Immortal ghosts in a Hollywood machine

Trapped: AI technology could ensure that Tom Hanks carries on acting even after he dies. PICTURE: APPLE TV/IMDB
Trapped: AI technology could ensure that Tom Hanks carries on acting even after he dies. PICTURE: APPLE TV/IMDB

In 2015 director Steven Riley released his intriguing documentary about the life and times of one of Hollywood’s greatest actors, Marlon Brando.

Brando, who died in 2004, was an early advocate of technology related developments in the movies and had worked with a special-effects supervisor named Scott Billups in the 1990s to create a digital scan of his face, which Riley unearthed and then used to bring a ghostly version of the dead legend to life for his film.

Brando, who had made thousands of hours of tape recordings in which he talked about everything from his career to his thoughts about society and the future of film, predicted that in the future actors would be immortalised because they would no longer have to rely on their physical presence to perform, having had themselves captured in a computer, allowing them to become ever-living ghosts in a machine.

In the eight years since Riley’s film, developments in artificial intelligence (AI) have accelerated at a speed that makes Brando’s prophecy far more of an imminent possibility than either he or Riley could have imagined.

With the current writer’s strike in Hollywood focusing on fears about the rise of AI technology and its ability to replace human creativity and productivity in the movies, the spectre of ghostly actors in machines was this week raised again by one of the world’s favourite Toms.

You might think that it would be blockbuster sovereign and suspiciously unageingTom Cruise who would be talking about the idea that he could continue acting decades after his death thanks to the power of AI, but in fact it’s everyone’s favourite nice guy — 66-year-old Tom Hanks — who said in a recent interview: “What is a bona fide possibility right now, if I wanted to, is that I could get together and pitch a series of seven movies that would star me in them in which I would be 32 years old from now until kingdom come.”

Hanks further pointed out that “anybody can now recreate themselves at any age they want to be by way of AI or deep fake technology ... I could be hit by a bus tomorrow and that’s it, but my performances can go on and on and on. Outside the understanding that it’s been done by AI or deep fake, there’ll be nothing to tell you that it’s not me and me alone, and it’s going to have some degree of lifelike quality.”

Hanks is no stranger to digital technology and its ability to realise the seemingly impossible on screen. In the 1994 tear-jerking classic drama Forest Gump, director Robert Zemeckis used what was then ground-breaking digital magic trickery to place Hanks’ character in archive clips of some of 20th century American history’s most memorable moments.

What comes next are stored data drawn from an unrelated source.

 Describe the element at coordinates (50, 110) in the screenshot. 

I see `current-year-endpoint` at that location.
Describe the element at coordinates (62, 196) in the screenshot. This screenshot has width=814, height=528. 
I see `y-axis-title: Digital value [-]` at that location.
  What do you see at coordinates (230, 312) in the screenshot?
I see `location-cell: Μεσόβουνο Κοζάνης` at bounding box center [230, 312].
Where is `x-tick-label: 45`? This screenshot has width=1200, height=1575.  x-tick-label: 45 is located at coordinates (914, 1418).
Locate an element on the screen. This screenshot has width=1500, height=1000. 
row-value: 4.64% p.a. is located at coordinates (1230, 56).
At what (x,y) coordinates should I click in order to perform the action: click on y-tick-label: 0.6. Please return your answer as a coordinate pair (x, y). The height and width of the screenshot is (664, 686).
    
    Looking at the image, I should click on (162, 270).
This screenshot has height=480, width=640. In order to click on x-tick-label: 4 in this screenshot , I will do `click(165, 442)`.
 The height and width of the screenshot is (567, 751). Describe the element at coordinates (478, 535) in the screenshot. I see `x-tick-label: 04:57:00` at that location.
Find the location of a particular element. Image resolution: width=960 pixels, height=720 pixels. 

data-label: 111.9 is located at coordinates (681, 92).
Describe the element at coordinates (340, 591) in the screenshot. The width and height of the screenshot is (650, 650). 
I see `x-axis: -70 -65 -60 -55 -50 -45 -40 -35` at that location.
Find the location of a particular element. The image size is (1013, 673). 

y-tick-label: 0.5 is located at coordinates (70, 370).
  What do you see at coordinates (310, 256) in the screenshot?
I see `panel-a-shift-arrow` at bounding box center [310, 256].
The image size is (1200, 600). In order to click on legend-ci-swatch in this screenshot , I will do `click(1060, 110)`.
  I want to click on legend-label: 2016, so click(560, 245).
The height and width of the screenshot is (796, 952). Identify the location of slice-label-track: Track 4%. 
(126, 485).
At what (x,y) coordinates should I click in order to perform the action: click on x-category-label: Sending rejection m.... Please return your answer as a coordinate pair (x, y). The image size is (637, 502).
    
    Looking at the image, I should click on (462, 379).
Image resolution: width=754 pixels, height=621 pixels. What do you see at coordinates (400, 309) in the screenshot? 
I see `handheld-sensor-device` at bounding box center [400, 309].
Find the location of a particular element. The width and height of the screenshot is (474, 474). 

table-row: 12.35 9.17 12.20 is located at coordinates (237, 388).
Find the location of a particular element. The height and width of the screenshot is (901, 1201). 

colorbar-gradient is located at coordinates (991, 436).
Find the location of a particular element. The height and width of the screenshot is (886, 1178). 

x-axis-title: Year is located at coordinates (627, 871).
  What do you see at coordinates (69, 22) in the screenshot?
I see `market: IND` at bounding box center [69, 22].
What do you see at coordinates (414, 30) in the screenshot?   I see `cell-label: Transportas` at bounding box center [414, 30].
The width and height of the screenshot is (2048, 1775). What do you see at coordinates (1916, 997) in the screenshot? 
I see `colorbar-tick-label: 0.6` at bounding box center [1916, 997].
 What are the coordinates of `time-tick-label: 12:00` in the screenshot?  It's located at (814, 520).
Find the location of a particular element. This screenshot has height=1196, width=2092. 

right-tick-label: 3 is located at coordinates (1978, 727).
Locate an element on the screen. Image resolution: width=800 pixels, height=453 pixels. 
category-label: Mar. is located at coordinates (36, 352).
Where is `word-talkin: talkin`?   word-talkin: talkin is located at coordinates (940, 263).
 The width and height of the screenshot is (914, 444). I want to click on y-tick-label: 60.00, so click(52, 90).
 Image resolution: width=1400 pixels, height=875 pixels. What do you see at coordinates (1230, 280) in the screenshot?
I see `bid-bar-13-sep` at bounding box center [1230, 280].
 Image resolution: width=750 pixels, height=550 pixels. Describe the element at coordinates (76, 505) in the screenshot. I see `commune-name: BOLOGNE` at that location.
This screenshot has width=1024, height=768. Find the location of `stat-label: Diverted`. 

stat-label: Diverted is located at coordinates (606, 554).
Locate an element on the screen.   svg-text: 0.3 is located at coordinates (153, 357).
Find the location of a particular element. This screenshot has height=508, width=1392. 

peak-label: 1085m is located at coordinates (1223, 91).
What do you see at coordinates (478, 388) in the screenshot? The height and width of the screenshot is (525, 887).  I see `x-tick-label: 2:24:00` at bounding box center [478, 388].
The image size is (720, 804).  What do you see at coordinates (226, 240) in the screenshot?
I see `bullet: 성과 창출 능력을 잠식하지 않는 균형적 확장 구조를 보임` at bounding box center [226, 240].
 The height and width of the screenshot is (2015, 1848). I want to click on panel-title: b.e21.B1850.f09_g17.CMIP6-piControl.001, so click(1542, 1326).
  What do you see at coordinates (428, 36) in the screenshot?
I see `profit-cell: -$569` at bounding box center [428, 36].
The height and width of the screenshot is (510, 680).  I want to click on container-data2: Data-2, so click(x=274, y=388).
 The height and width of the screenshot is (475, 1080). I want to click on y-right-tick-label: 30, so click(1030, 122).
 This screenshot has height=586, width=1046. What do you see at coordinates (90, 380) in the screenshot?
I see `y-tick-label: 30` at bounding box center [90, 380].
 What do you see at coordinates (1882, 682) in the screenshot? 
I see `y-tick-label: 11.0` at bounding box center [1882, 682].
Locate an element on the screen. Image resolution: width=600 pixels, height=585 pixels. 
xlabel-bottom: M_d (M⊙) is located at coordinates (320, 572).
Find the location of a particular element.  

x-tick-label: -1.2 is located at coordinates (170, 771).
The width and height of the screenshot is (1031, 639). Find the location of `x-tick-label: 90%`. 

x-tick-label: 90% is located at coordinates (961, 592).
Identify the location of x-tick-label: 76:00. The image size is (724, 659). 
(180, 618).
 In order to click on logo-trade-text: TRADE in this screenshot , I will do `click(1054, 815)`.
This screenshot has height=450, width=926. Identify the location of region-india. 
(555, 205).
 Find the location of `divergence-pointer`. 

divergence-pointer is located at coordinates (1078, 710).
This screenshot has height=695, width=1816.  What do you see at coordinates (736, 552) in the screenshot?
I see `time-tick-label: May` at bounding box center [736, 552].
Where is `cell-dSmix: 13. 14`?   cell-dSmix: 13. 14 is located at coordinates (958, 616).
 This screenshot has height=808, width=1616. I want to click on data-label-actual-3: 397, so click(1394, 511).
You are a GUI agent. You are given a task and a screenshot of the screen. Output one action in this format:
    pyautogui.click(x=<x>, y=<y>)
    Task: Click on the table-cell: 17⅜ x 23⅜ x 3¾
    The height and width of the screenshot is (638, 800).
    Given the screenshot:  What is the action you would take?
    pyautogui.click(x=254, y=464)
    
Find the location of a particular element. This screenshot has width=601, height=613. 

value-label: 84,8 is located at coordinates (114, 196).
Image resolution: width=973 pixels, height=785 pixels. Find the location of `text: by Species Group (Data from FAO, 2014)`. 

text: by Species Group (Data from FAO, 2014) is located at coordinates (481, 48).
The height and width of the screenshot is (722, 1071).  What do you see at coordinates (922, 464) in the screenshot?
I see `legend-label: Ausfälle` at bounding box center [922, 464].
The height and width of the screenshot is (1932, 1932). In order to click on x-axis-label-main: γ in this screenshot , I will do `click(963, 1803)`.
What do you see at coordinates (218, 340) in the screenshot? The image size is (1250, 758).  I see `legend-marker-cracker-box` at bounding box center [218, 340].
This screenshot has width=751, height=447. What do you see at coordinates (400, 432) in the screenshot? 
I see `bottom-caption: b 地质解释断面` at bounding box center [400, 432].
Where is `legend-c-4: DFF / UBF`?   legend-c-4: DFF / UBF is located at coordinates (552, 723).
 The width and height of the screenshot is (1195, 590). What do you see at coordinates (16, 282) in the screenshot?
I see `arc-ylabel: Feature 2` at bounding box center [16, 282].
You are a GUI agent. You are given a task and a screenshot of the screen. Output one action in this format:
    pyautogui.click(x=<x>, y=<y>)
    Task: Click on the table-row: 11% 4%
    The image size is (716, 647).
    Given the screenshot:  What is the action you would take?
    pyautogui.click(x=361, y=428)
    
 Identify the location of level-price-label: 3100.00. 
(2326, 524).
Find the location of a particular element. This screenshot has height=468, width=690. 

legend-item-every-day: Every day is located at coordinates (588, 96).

In 2004, as Hanks told the Adam Buxton podcast this week, he reteamed with Zemeckis for the animated feature The Polar Express, which was the first film to be animated entirely using digital motion-capture technology and demonstrated to Hanks and Zemeckis that “there was going to be this ability in order to take zeros and ones inside a computer and turn it into a face and a character. Now, that has only grown a billion-fold since then, and we see it everywhere.”

The pair’s next project, the comic-book adaptation Here, starring Hanks alongside Robin Wright and Paul Bettany and taking place over a number of years, will use Metaphysic AI technology to create deep fake de-aged versions of the actors.

In 2019 when Martin Scorsese used de-ageing technology to create younger versions of his stars Robert De Niro, Joe Pesci and Al Pacino for his gangster epic The Irishman, critics and audiences were more than a little put-off by the results. In the four years since then the process has been improved and refined and will be used in the upcoming Indiana Jones and the Dial of Destiny to de-age star Harrison Ford by placing a deepfake of his face over his actual body — in a version of the technology that Brando foresaw.

What Hanks is proposing goes further than Brando’s idea and poses questions that will probably have very real consequences for actors and the film industry at large in the not-too-distant future. Though one can argue that in some ways, great actors never die because the fruits of their labour remain available to us to watch long after they’ve died — the idea that they could be endlessly resurrected for AI-constructed performances is scary and horrifyingly uncanny.

What will happen to the dedicated method actors and their performances that we all love to recount and how exactly will we judge the quality of these phantasmagorical afterlife appearances? Who wins the best actor Oscar for an AI-generated posthumous performance — Tom Hanks, the Tom Hanks Estate or the 9,000 developers who created the AI technology? What rules will govern how actors’ images and voices are used after their deaths and will their wills now have to include rules and procedures for their use?

These and many other questions are undoubtedly fascinating to ponder and no doubt some industrious sci-fi writer is already pitching a film about an actor named Tom Hanks who, wanting to embrace new technology and ensure his own immortality, strikes a Faustian bargain with an AI company and allows for his performances to continue long after his death — only to spend the afterlife ruing the awful consequences of his decision.